Была у Мордвинова мечта создать для выступлений концерт из монологов игранных им "в театре ролей, а также тех ролей, которые он предполагал еще сыграть. И даже название такого концерта наметилось — «О любви и ненависти». Этому желанию, к сожалению, сбыться не пришлось.

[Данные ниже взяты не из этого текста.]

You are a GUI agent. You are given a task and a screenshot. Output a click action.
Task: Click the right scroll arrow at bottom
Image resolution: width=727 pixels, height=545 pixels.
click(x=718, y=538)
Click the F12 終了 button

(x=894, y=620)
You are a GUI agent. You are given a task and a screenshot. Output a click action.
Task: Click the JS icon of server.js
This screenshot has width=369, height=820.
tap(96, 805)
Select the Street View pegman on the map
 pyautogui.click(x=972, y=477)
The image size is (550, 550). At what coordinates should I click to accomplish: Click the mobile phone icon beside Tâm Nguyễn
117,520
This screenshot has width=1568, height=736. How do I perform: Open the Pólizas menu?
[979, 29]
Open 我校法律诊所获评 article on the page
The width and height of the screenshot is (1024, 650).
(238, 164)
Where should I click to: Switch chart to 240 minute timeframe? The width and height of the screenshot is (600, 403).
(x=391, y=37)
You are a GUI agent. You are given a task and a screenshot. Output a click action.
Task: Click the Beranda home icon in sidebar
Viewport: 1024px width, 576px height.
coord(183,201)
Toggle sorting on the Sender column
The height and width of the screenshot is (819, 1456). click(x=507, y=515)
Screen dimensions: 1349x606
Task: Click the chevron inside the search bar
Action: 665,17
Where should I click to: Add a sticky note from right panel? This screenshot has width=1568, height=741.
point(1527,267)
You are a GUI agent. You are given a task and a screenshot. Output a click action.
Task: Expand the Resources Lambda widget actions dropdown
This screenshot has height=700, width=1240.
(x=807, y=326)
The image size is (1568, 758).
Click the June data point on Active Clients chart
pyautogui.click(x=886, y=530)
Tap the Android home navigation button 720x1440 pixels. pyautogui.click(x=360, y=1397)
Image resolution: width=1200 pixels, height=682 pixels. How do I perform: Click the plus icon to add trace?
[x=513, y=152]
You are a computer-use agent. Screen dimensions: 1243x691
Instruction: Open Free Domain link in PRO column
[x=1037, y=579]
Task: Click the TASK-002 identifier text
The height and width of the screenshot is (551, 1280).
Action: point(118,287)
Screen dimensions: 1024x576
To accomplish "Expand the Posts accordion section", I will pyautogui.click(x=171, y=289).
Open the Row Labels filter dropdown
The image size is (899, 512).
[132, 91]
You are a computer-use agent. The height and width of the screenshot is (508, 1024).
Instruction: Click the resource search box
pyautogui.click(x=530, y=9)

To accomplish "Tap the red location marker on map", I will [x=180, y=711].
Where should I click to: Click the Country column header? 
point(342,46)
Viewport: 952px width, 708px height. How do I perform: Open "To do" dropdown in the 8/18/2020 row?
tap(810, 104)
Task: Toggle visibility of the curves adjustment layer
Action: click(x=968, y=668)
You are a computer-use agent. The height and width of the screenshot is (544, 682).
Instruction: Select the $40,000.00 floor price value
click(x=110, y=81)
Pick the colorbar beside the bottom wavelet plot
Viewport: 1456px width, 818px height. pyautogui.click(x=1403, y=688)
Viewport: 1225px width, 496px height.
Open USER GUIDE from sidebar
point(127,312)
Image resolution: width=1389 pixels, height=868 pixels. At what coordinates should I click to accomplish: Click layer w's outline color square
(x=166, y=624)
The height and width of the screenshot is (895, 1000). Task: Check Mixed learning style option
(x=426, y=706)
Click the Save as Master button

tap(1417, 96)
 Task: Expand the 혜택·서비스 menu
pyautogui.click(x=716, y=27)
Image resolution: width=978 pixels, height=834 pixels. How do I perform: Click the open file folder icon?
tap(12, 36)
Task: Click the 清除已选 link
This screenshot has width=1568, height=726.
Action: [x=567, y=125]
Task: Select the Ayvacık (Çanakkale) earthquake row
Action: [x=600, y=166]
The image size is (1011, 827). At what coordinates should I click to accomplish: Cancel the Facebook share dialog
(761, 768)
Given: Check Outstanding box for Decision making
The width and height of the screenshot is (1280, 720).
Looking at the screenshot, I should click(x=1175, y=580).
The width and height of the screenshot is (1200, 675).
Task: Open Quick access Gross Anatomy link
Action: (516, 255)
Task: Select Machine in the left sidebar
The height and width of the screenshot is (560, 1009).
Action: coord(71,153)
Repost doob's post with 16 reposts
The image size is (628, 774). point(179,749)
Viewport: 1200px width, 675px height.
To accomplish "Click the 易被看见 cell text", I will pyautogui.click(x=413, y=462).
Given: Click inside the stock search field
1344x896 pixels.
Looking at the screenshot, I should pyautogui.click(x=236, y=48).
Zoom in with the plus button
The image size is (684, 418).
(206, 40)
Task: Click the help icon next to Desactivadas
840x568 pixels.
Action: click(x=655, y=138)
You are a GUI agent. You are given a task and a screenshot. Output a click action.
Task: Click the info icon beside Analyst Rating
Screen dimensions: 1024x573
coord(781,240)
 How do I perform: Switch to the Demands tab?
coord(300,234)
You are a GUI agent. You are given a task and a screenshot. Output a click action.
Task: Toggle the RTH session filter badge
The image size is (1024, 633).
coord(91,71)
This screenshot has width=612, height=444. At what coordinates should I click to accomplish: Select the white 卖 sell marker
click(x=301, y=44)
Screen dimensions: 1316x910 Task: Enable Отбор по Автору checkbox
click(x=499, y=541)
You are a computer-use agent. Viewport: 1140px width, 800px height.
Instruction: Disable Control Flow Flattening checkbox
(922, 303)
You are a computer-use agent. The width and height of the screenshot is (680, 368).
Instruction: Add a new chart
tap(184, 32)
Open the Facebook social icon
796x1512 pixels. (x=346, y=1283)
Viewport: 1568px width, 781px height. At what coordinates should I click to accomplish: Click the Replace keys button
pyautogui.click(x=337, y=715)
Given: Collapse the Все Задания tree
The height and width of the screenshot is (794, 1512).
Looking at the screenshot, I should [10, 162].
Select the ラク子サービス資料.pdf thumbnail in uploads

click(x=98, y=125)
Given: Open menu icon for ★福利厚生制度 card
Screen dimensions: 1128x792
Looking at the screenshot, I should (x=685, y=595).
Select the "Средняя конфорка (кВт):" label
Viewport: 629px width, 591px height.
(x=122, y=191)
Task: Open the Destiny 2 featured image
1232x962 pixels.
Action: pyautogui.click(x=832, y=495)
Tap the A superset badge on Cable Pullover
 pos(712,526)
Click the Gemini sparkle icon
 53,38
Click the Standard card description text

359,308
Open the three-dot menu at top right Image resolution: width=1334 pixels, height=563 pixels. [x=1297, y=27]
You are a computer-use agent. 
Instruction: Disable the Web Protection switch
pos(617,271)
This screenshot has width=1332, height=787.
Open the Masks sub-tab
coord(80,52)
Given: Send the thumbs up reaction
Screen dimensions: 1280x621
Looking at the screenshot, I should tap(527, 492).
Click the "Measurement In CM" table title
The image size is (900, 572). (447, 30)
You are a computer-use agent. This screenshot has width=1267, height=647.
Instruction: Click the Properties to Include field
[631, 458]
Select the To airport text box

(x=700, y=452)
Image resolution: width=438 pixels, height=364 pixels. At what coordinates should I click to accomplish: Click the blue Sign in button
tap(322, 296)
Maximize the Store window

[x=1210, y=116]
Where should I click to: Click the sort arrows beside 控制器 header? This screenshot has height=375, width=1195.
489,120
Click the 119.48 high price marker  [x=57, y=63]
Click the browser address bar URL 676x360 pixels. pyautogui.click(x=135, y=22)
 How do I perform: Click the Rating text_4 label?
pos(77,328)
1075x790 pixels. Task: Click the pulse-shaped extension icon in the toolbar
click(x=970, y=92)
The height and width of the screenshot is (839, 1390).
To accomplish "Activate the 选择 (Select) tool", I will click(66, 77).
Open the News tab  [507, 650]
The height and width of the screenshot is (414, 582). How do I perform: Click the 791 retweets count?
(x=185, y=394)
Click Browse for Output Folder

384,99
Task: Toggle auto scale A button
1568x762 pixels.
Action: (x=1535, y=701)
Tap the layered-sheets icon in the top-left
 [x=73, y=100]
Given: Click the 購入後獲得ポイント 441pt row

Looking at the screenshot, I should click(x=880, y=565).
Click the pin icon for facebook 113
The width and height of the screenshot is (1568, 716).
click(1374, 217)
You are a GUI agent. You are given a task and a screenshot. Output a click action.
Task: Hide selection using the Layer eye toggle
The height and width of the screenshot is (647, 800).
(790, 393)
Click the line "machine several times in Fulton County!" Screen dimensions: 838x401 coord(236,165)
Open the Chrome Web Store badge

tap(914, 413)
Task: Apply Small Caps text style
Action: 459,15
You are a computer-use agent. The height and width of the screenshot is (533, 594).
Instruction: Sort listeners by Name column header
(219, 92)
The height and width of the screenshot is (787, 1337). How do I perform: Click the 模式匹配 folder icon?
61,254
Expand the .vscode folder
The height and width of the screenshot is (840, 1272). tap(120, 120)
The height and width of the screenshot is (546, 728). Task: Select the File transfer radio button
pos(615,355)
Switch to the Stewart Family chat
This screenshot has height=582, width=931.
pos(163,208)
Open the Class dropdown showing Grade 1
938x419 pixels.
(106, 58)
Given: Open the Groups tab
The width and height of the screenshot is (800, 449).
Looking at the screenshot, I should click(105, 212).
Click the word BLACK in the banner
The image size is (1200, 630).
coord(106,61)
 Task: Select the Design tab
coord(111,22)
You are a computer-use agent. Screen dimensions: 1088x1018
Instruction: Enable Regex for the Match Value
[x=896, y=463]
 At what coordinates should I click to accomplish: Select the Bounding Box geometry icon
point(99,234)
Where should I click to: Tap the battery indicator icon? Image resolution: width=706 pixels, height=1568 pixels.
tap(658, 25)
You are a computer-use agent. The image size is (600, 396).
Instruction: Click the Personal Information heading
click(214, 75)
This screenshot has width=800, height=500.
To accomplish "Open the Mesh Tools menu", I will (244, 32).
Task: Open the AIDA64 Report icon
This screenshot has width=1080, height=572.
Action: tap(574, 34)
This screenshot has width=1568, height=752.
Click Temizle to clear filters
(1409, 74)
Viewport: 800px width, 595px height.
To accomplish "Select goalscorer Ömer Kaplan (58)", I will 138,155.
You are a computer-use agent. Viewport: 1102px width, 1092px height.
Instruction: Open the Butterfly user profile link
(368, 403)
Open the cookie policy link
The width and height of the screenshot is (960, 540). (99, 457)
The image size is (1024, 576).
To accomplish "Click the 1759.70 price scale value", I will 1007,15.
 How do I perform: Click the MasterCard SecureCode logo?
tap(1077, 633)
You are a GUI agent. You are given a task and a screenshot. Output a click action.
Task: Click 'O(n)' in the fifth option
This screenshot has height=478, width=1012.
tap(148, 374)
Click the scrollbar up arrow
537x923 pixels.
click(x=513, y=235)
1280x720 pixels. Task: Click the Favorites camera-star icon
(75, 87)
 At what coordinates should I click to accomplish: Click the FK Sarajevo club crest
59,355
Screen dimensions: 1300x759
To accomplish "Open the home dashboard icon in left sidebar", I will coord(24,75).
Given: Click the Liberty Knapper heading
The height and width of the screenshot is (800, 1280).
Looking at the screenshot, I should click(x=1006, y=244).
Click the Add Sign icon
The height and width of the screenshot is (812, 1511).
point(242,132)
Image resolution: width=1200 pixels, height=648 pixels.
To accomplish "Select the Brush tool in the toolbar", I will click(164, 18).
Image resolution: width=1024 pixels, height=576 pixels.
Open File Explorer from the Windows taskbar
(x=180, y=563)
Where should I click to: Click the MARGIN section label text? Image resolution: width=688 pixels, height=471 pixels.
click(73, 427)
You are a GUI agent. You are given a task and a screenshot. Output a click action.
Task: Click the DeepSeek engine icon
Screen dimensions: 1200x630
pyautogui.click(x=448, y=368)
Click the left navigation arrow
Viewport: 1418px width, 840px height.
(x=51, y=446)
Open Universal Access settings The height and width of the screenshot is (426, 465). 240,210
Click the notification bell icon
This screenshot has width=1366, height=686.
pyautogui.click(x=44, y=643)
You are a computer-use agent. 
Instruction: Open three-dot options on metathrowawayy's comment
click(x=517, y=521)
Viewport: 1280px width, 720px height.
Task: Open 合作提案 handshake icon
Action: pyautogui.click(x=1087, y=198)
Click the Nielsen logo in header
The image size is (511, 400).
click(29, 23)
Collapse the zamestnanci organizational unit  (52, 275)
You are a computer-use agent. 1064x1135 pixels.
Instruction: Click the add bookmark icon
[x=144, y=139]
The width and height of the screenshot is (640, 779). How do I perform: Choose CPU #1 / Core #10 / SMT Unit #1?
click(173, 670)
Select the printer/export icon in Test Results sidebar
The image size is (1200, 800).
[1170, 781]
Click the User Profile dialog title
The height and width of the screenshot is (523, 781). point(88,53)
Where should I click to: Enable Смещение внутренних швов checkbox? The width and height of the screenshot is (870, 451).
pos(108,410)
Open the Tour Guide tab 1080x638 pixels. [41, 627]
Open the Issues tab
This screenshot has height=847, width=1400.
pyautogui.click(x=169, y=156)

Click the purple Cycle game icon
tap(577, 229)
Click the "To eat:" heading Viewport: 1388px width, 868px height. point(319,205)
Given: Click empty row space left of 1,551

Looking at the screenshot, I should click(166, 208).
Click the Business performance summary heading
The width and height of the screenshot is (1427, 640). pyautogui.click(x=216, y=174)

Выходя на подмостки театра и работая в качестве чтеца, Мордвинов никогда не довольствовался достигнутым. В последние годы жизни, когда его выступления в жанре художественного слова участились и когда само время подсказывало актеру необходимость поисков новых форм и средств выразительности, Мордвинов все чаще приходил к мысли о создании некоего синтетического представления. Ему представлялось, что в этом своеобразном спектакле средствами театра, живого слова, музыки перед зрителями и слушателями могли бы родиться наиболее значительные произведения и образы зарубежной и русской культуры. Почему, например, лермонтовский Калашников и другие герои поэмы оживают исключительно в слове-стихе? И тогда возникла потребность в моноспектакле. И вот композитор А. Холминов пишет оригинальную ораториальную кантату, и Мордвинов многократно выступает с чтением поэмы «Песня про купца Калашникова» в сопровождении оркестра народных инструментов имени Осипова под управлением дирижеров В. Смирнова и В. Гнутова. Не суждено больше идти на сцене «Отелло», которому было отдано столько лет жизни, столько творческих сил, но дорогой образ может продлить жизнь в другом качестве — и тогда возникает «Трагическая поэма «Отелло» для хора, чтеца и оркестра с музыкой композитора В. Юровского. Ее исполняли Большой симфонический оркестр, которым дирижировал Г. Рождественский, и хор под руководством К. Птицы, а монологи Огелло и Яго читал Н. Мордвинов. Выступления с чтением лермонтовского «Калашникова» и шекспировского «Отелло» состоялись в Кремлевском Дворце съездов, в Большом зале Консерватории, в Концертном зале имени П. И. Чайковского, в Центральном Доме Советской Армии, у космонавтов в Звездном городке, в Казахстане во время гастролей коллектива театра. Большим событием стало участие Мордвинова в торжественных вечерах, посвященных 150-летию со дня рождения М. Ю. Лермонтова и 400-летию со дня рождения У. Шекспира. Драматизм Лермонтова, трагедия Отелло нашли в полифоническом замысле Мордвинова новую оригинальную эпическую силу выражения и воздействия на зрителя.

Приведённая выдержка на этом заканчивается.